Minnesota to ban crypto ATMs over scam concerns
Minnesota is set to ban kiosks that sell virtual currencies like Bitcoin later this year under a bipartisan bill Gov. Tim Walz signed into law on Tuesday.
Local law enforcement and state regulators urged the Legislature to ban the kiosks because of what they described as a growing problem with scams, particularly against older adults. There are around 350 kiosks in Minnesota.
The Department of Commerce estimated that state residents lost somewhere near $1 million to kiosk scams in the last three years, with around half of that in 2025. In February, they told House lawmakers that close to a quarter-billion dollars had been lost to scams nationally in the first half of 2025.
In a typical scam, fraudsters push people to deposit money into ATM-like kiosks and convert it into cryptocurrency - anonymizing the funds and making them almost impossible to recover.
In a 2022 case covered by the Pioneer Press, a 78-year-old Woodbury woman lost more than $70,000 to scammers posing as Geek Squad representatives.

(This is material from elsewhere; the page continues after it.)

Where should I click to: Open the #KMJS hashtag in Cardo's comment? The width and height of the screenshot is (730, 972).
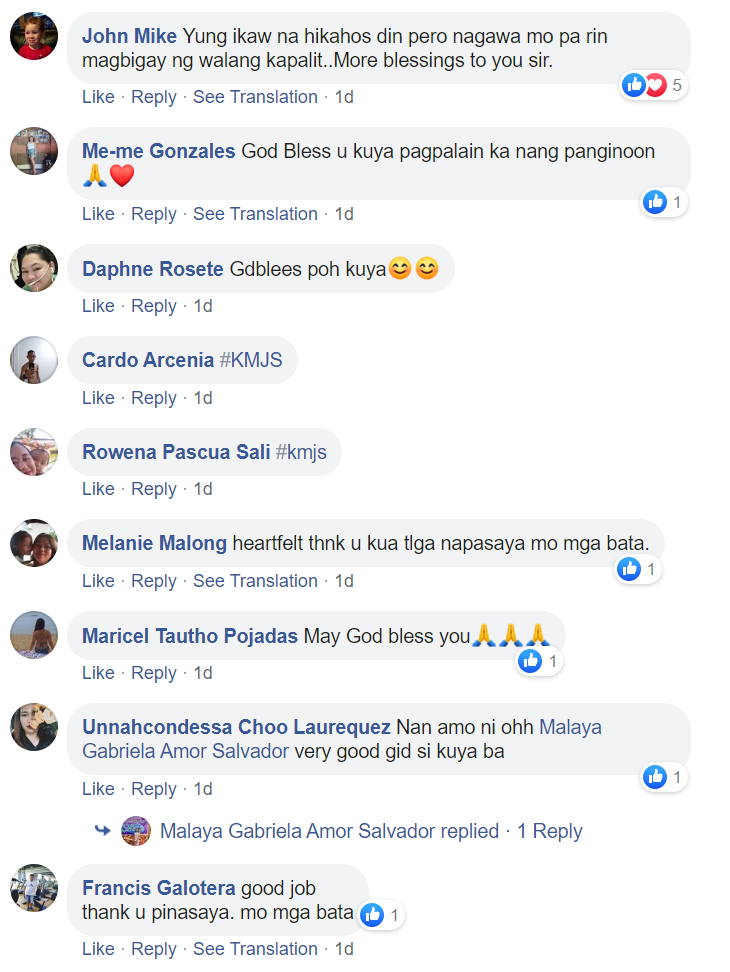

On several separate occasions, the scammers had her withdraw thousands of dollars from her Wells Fargo bank account and deposit it into a CoinFlip bitcoin ATM inside a Woodbury gas station.
It's not the first ban on the machines. Indiana's governor signed a ban into law in March for similar reasons. Tennessee's governor approved a ban in April that's set to go into effect in July.
Minnesota cities also have tried to ban the kiosks, though the ordinances attracted lawsuits. St. Paul and Stillwater recently approved bans.
Bitcoin Depot, which operates around 110 ATM-style virtual currency kiosks in Minnesota, sued Stillwater in September, claiming that its ban would "cause irreparable harm to citizens who are hindered in their ability to access virtual currency kiosks," according to the complaint.
But the company dropped its lawsuits against Stillwater and St. Paul as the state ban gained momentum in the Legislature.
CoinFlip, a Chicago-based virtual currency kiosk operator with more than 5,500 locations in the U.S. and 50 in Minnesota, urged lawmakers to pursue more regulation rather than an outright ban.
But House bill sponsor Rep. Erin Koegel, DFL-Spring Lake Park, said fraud is far too rampant to allow kiosks to continue operating.
She pointed to an Iowa Attorney General investigation finding that 98% of transactions through one kiosk operator in the state were fraudulent.
Minnesota's ban on kiosk operation goes into effect on Aug. 1. Operators must remove kiosks from public access on or before Dec. 31 this year.